Please reproduce word for word the part of the listing that opens with the line containing "This screenshot has height=616, width=1170." and runs through the end of the listing, leaving the pictures out of your answer.

# # # #

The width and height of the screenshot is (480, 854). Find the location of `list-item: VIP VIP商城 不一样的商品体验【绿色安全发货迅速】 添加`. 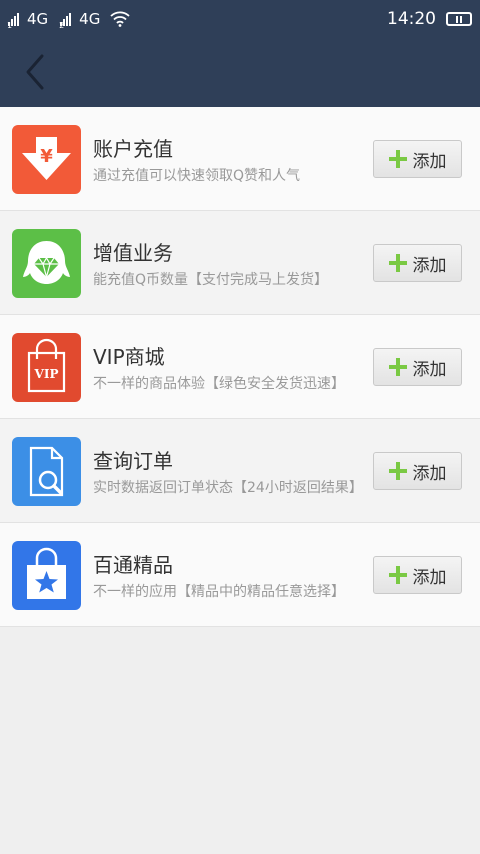

list-item: VIP VIP商城 不一样的商品体验【绿色安全发货迅速】 添加 is located at coordinates (240, 367).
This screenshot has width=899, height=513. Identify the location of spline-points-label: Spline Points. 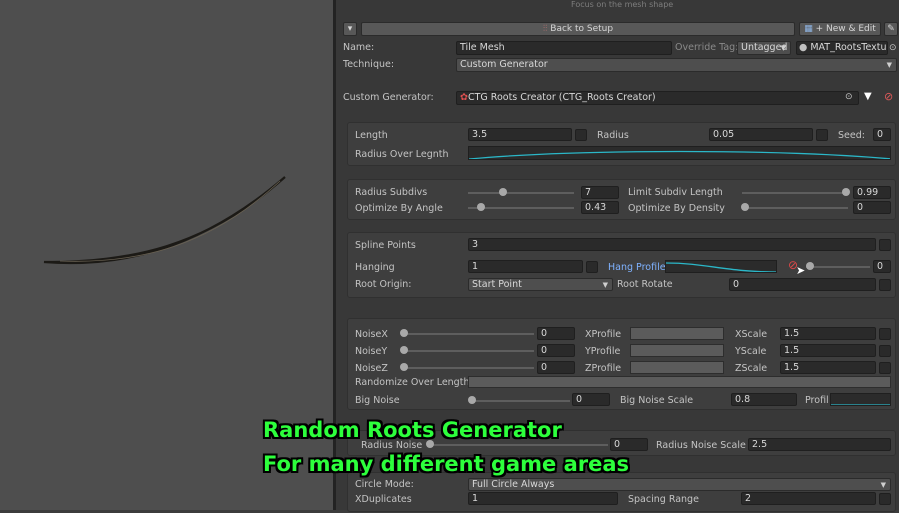
(386, 246).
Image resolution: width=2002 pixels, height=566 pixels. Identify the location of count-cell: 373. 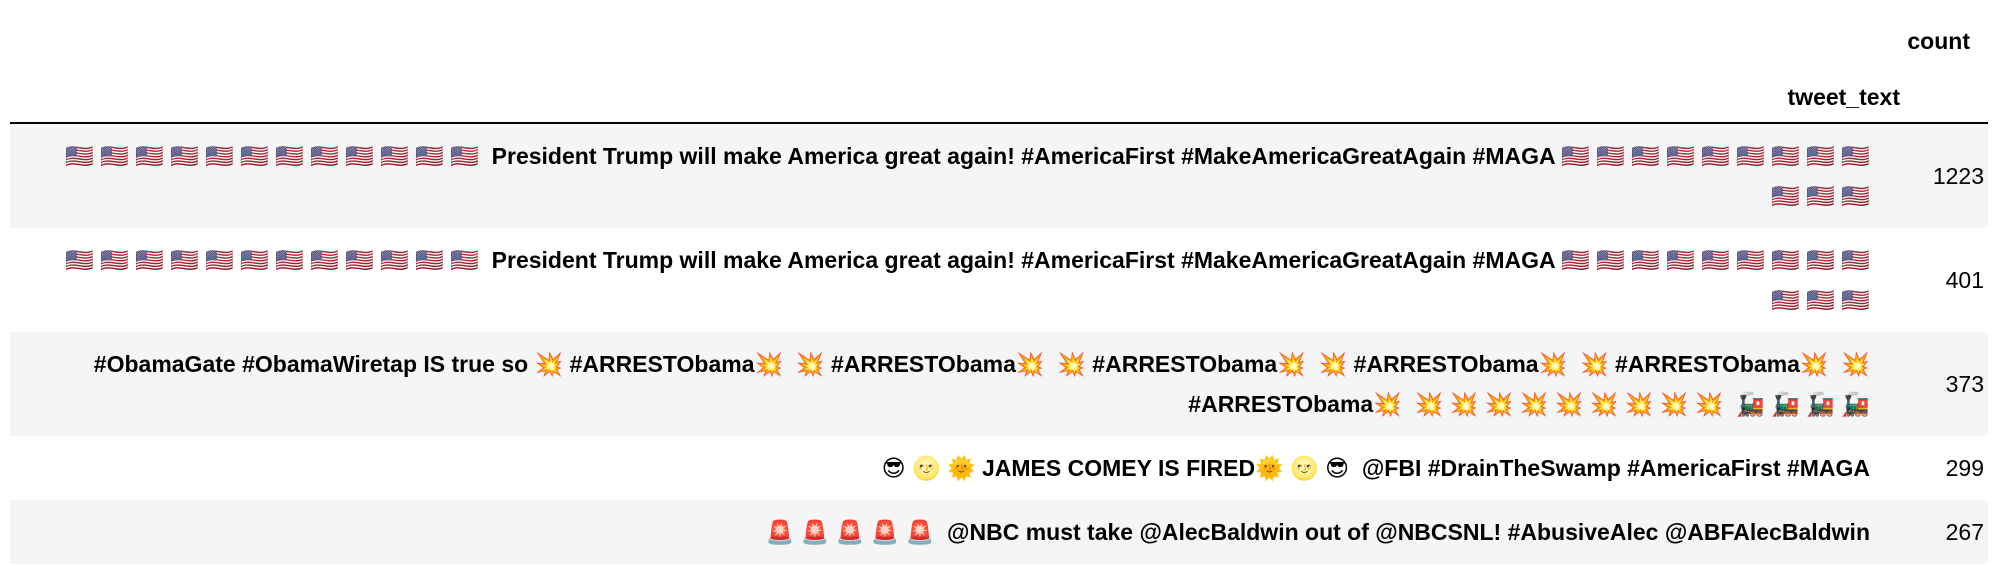
(1964, 384).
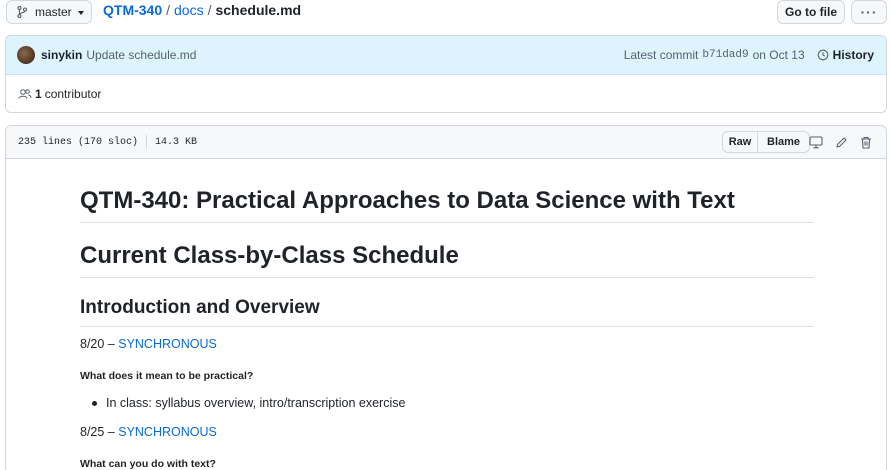 Image resolution: width=893 pixels, height=470 pixels. Describe the element at coordinates (147, 142) in the screenshot. I see `header-divider` at that location.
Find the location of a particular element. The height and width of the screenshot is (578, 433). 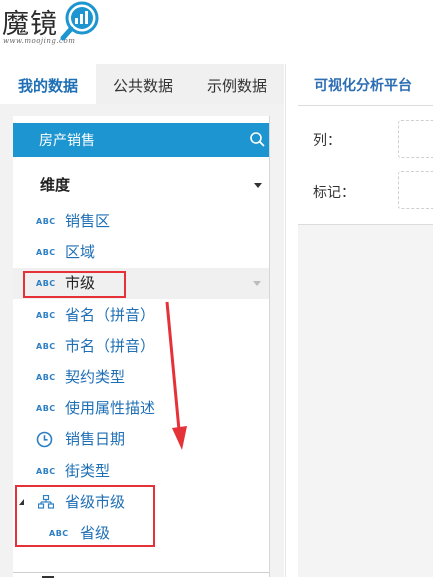

column-label: 列： is located at coordinates (327, 141).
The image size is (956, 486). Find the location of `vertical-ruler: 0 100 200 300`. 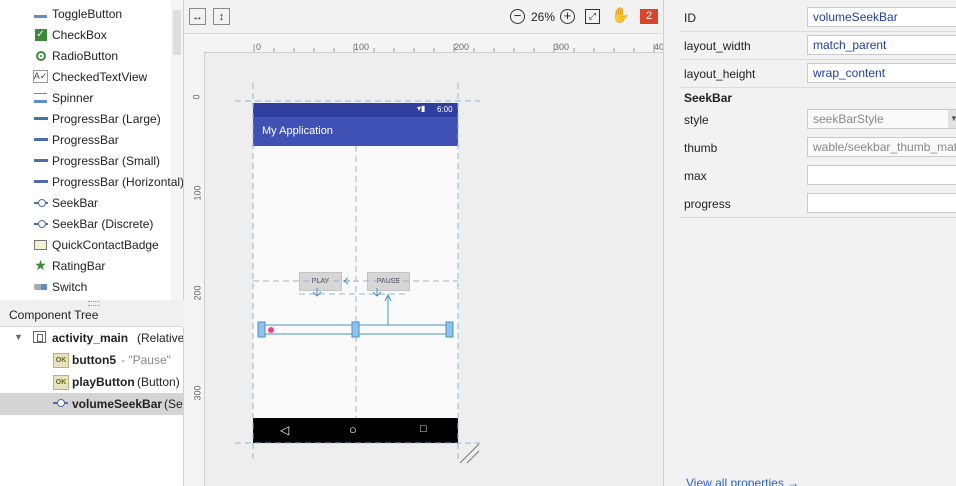

vertical-ruler: 0 100 200 300 is located at coordinates (194, 260).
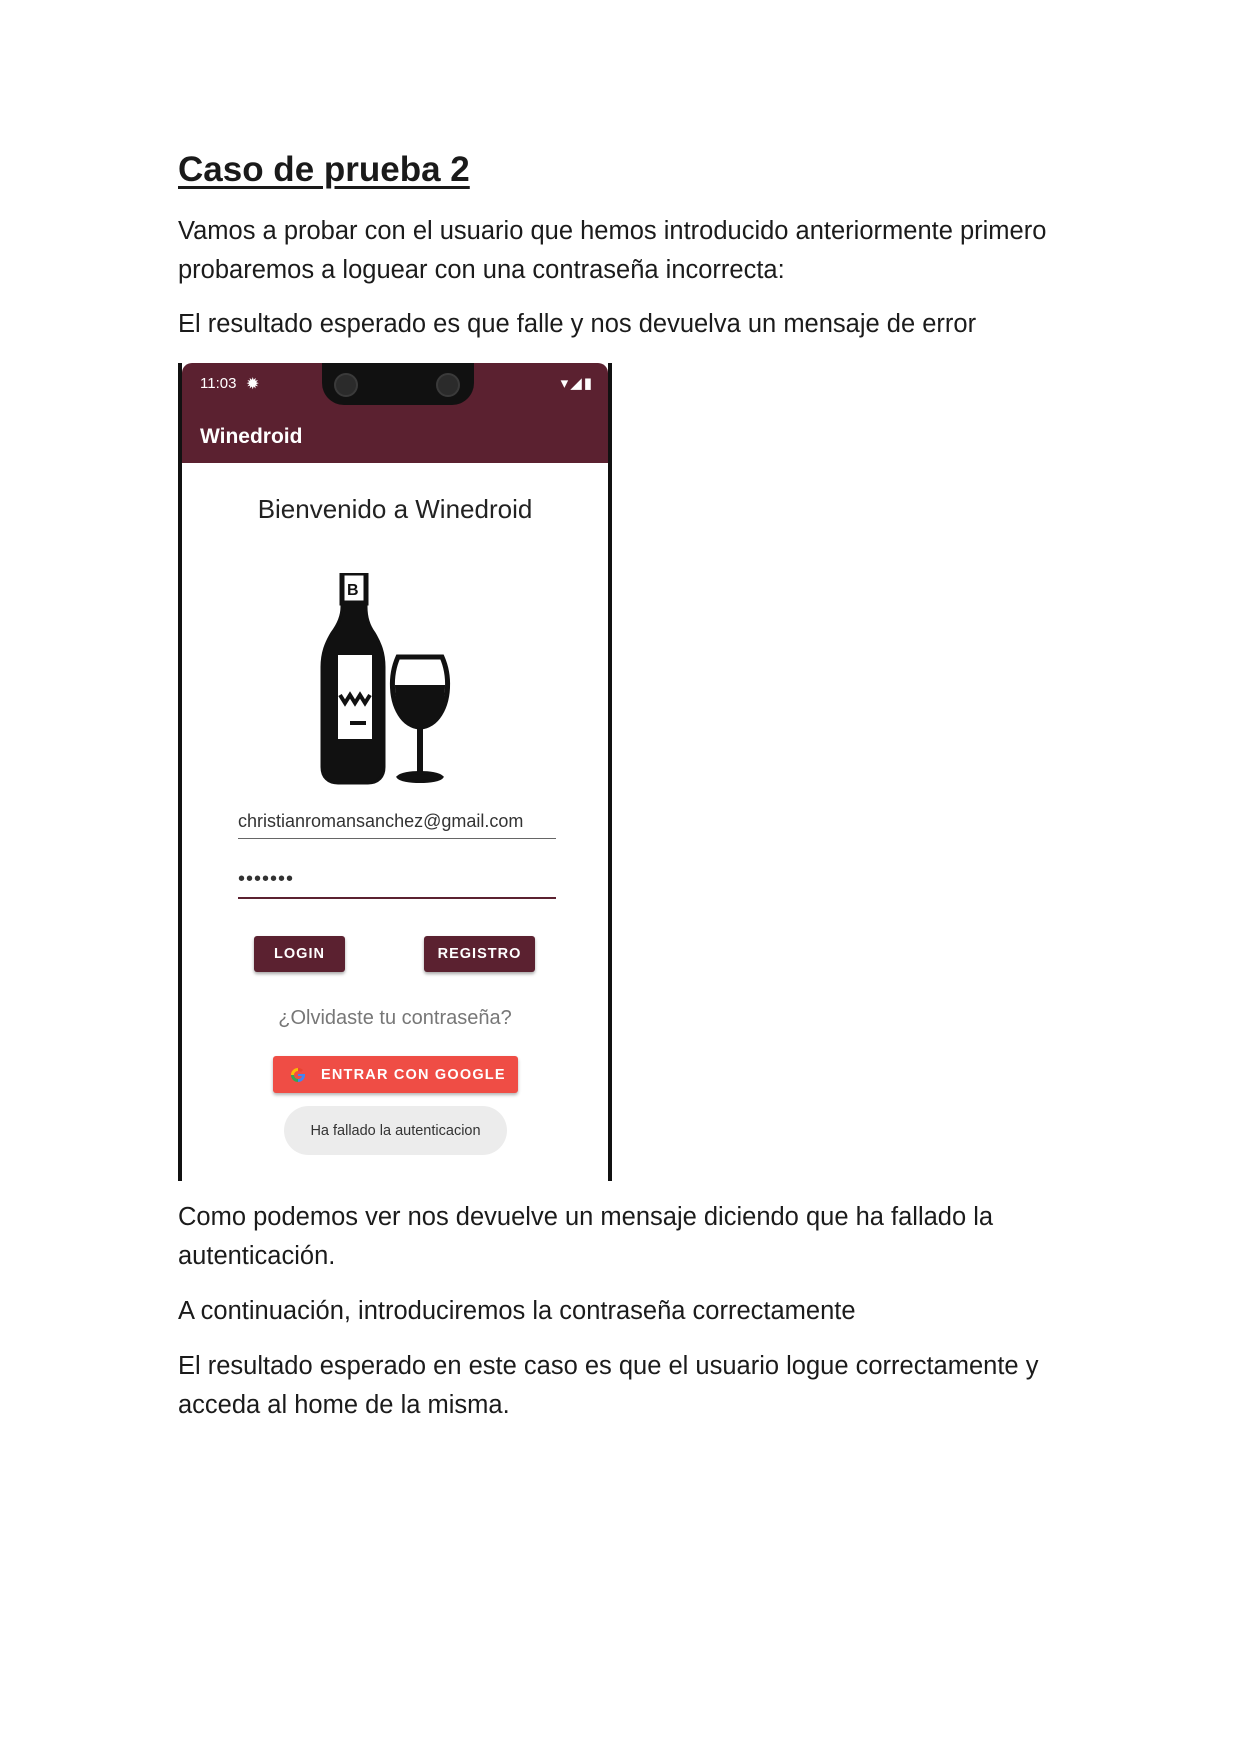  Describe the element at coordinates (414, 1074) in the screenshot. I see `google-button-label: ENTRAR CON GOOGLE` at that location.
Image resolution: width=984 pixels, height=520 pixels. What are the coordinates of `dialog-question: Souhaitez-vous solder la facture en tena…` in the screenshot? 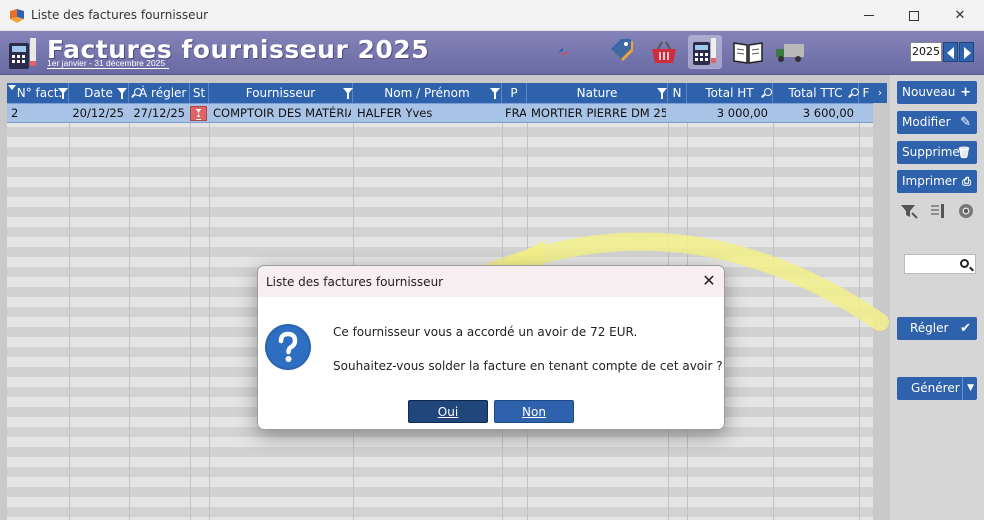 It's located at (528, 366).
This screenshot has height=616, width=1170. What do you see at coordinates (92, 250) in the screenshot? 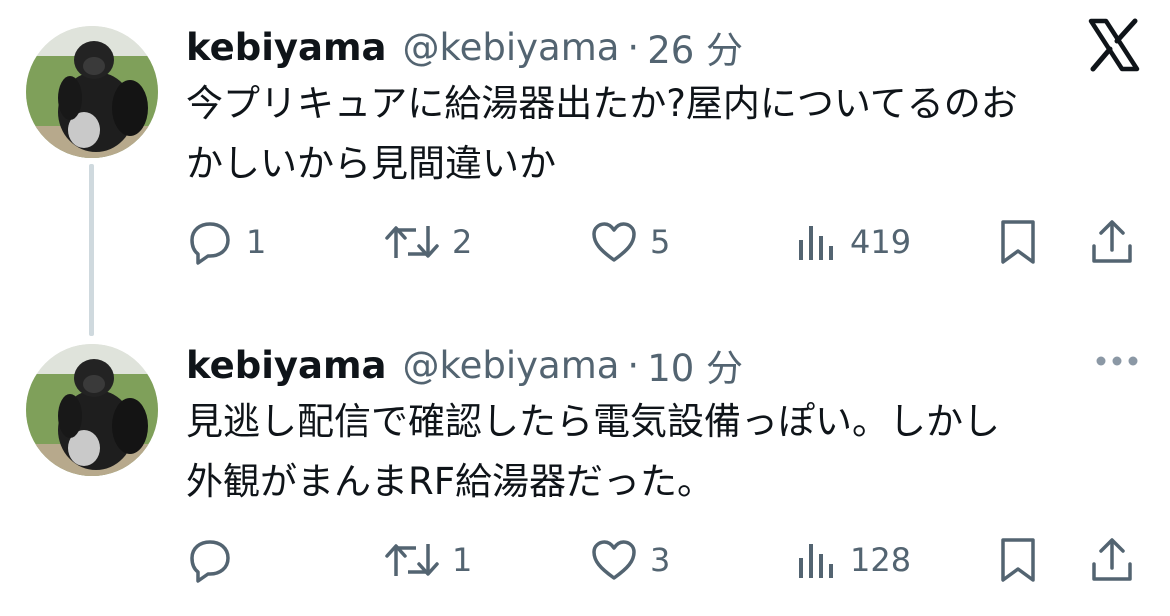
I see `thread-connector` at bounding box center [92, 250].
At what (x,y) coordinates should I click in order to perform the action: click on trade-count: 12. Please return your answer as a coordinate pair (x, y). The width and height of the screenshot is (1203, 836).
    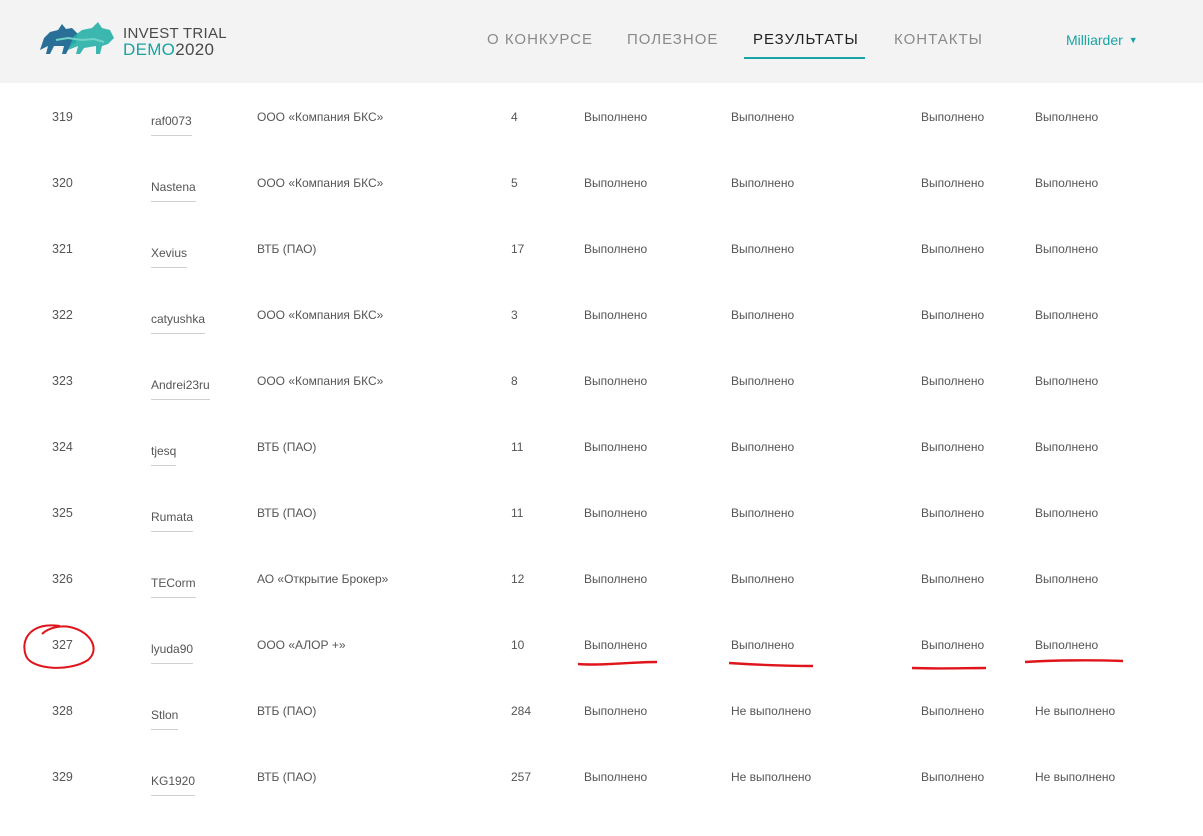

# # # #

> **Answer for this exercise**
This screenshot has height=616, width=1170. What do you see at coordinates (92, 250) in the screenshot? 
I see `thread-connector` at bounding box center [92, 250].
At what (x,y) coordinates should I click in order to perform the action: click on trade-count: 12. Please return your answer as a coordinate pair (x, y). The width and height of the screenshot is (1203, 836).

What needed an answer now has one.